Scripture does, however, address the temptation to toss aside what is right ("weak" morality) in seeking political power (as you suggest we should do)

Luke 4
5 The devil led him up to a high place and showed him in an instant all the kingdoms of the world. 6 And he said to him, “I will give you all their authority and splendor; it has been given to me, and I can give it to anyone I want to. 7 If you worship me, it will all be yours.”


Mark 8
34 Then he called the crowd to him along with his disciples and said: “Whoever wants to be my disciple must deny themselves and take up their cross and follow me. 35 For whoever wants to save their life will lose it, but whoever loses their life for me and for the gospel will save it. 36 What good is it for someone to gain the whole world, yet forfeit their soul?



What gain indeed. Ironically, if "conservatives" decide to chuck Christianity aside in order to prioritize earthly political power, they probably won't get any of that, either.

Fighting back isn't morally wrong. As I said, Locke wasn't the Christ, and contradicting him won't endanger your soul.
 
I did - and feel free to go back and check my posts here.



A single writer that I'm aware of (Nick Frankovitch) who had access to the National Review Corner reacted to the short clip, and immediately retracted and apologized when the longer one became available. So I think your characterization is exaggerated. And (see link) National Review et. al. apologized, and shifted their position to match the evidence.

Frankovitch apologized on Monday. The evidence already supported the Covington boys when he published his original piece (Sunday morning). As for my other supposed exaggerations, here's an archive of the RedState article as it existed the following Monday:

Shameful: High School Boys Who Attended March for Life Taunt Native American and Vietnam Veteran

Here's the March for Life's denunciation (a few tweets down):

March for Life (@March_for_Life) | Twitter

The response from their school is well known and you can find it by Googling.

There are many more examples.

Tribalists? Tribalists can't do that, because evidence is irrelevant to them, except as tools. Dedication to things like a neutral truth and set of facts are a classic liberal argument. Tribalists react like poor Phys in this thread, still desperately trying to cling to a means of arguing that the boys and their chaperones were in the wrong because what's important for Tribalists isn't the ability to ascertain the truth, but the ability to defend the tribe.

Give me the people who have the ability to be right, and just didn't happen to be lucky.

The irony here is that the "tribalists" (meaning those with a sense of loyalty) had possession of the evidence well before the "principled classical liberals". Why? Because we were the ones who instinctively believed in our own side and as a result bothered to look for exonerating evidence.
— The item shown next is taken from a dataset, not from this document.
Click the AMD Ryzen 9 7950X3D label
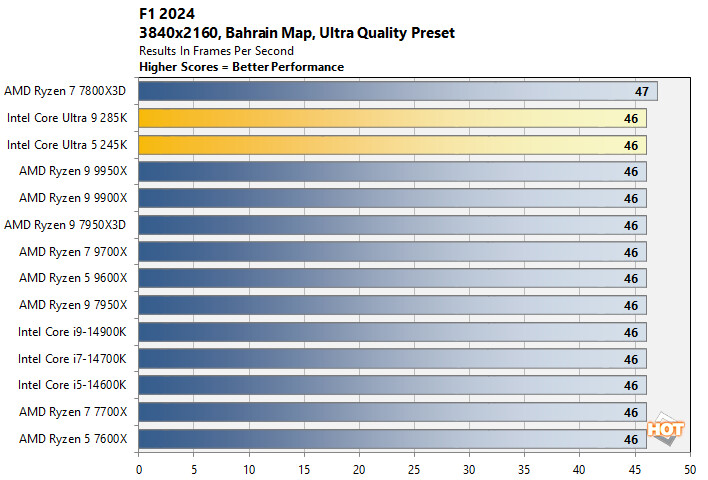The height and width of the screenshot is (480, 708). point(65,225)
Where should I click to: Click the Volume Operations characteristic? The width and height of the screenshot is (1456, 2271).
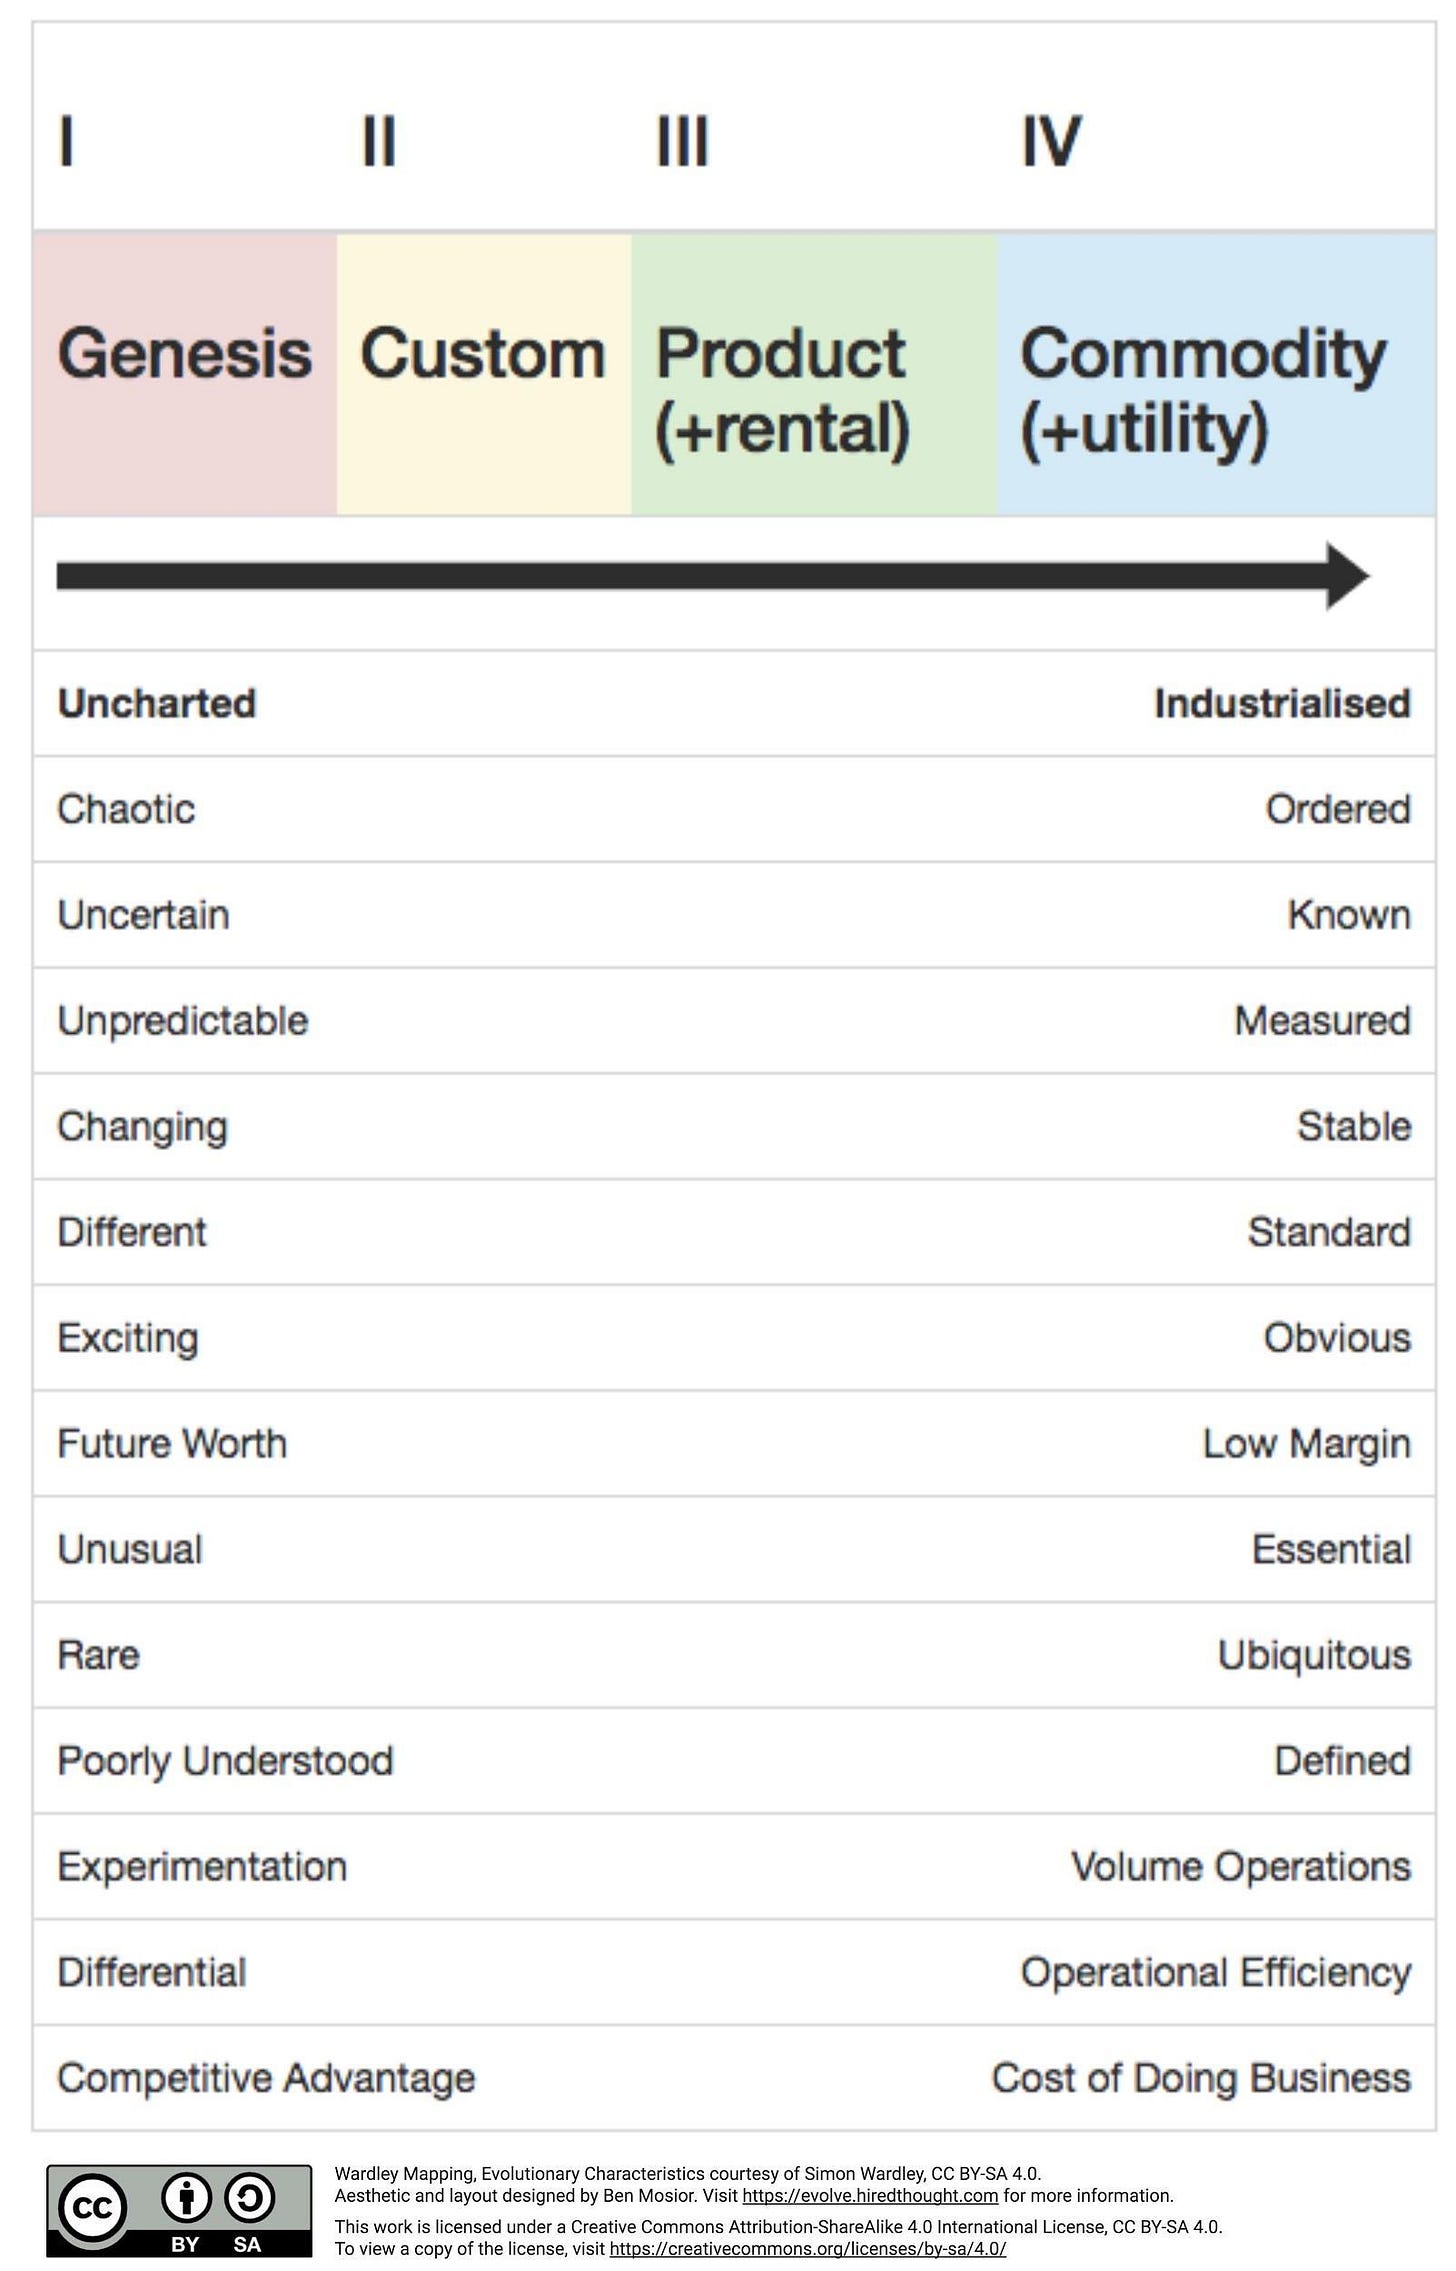[1241, 1867]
The people who consider themselves principled either denounced the kids to get brownie points from the left, or waited passively for others to produce the full story.

And, again, it's worth noting that your point also remains moot. It was precisely the French'ist argument that turned that episode into a losing one for the Left, just as it was the "French"ist argument that won the day for Kavanaugh.

This is a post hoc rationalization. In addition to being wrong as a matter of who did what (the tribalists were the ones who first publicized the full context, the Frenchists got on board with the facts later), it's also fundamentally wrong as a matter of motive. The reason why the Covington boys eventually became a rallying point for everyone on the right (including, most importantly, normal people on the right), is precisely because of tribalism. Millions of ordinary Americans understood that their kid could have been Nick Sandmann. Even French himself admitted that the main reason he didn't jump on the bandwagon was because of that tribal identification:

"The prime reason that I held off from the initial Covington pile-on was simple. I know the culture of southern high schools, including southern private high schools. I know the culture of teenage boys. I’m raising a teenage son in the South."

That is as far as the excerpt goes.